■ Provided data:
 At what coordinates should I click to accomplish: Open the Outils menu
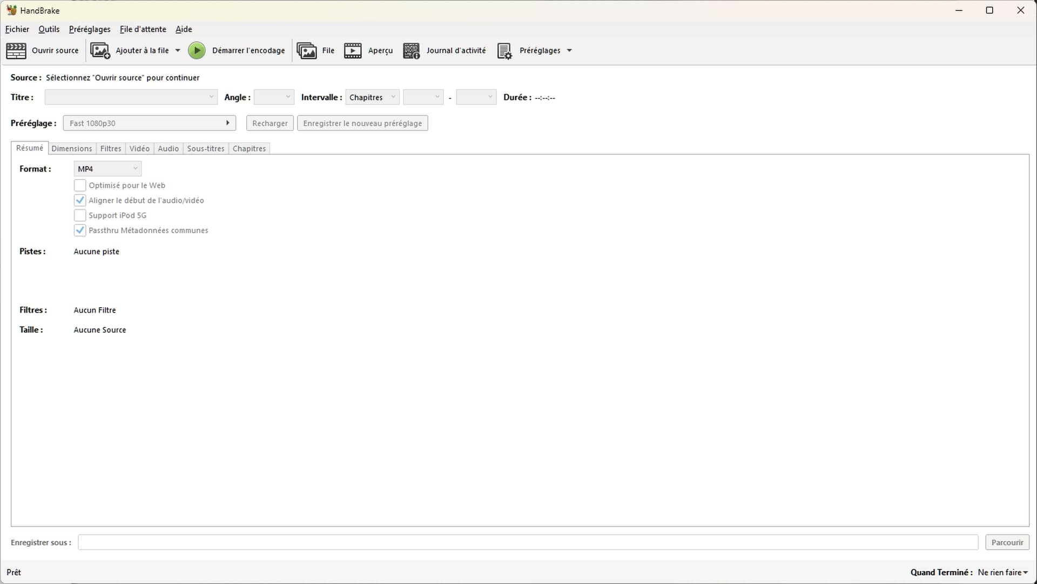point(49,29)
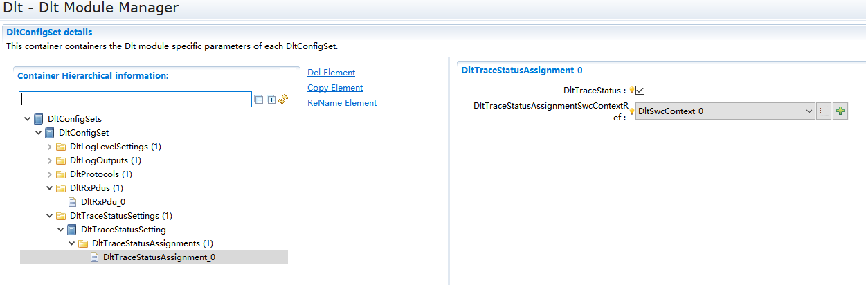Image resolution: width=866 pixels, height=285 pixels.
Task: Open the reference list icon beside DltSwcContext_0
Action: (824, 111)
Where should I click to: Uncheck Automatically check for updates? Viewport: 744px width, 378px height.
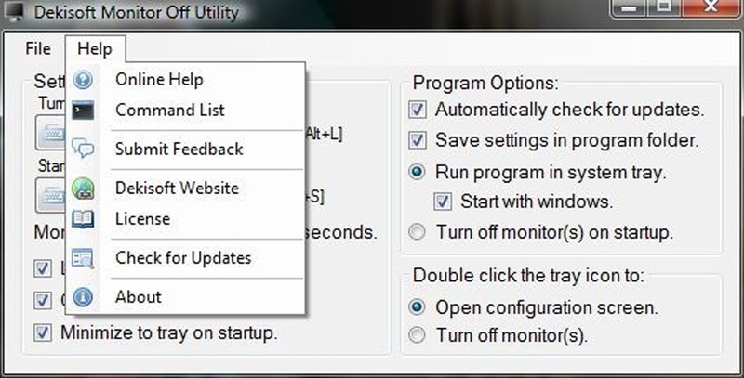click(x=418, y=110)

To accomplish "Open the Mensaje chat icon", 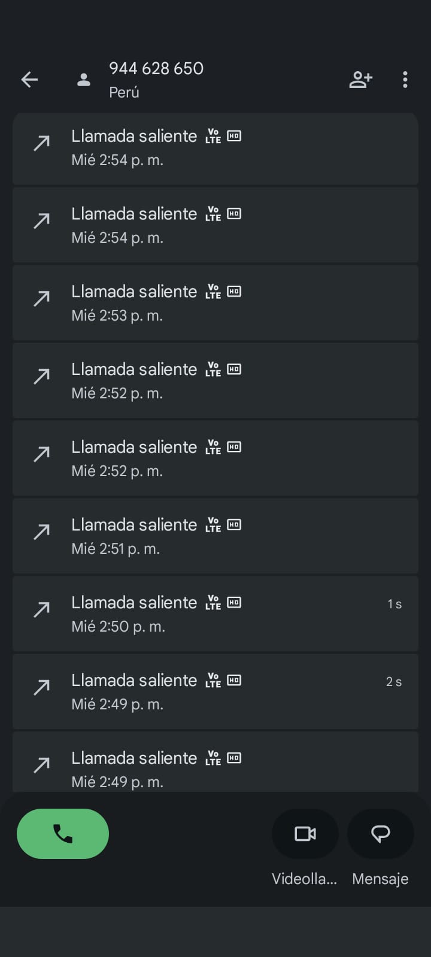I will (x=381, y=833).
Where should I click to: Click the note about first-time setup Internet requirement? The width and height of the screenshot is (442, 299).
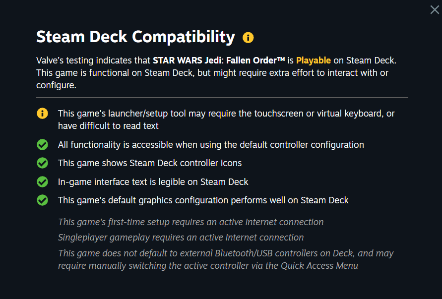pyautogui.click(x=191, y=222)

■ What is needed:
Put everything from the start of the records down to and including the line containing "Action: (824, 111)" into a Markdown table with the columns Index and Content, one numbered row per line. Skip blank lines and leave the pictures out.

■ Written answer:
| Index | Content |
|---|---|
| 1 |  At what coordinates should I click to accomplish: Open the Outils menu |
| 2 | point(49,29) |
| 3 | Image resolution: width=866 pixels, height=285 pixels. |
| 4 | Task: Open the reference list icon beside DltSwcContext_0 |
| 5 | Action: (824, 111) |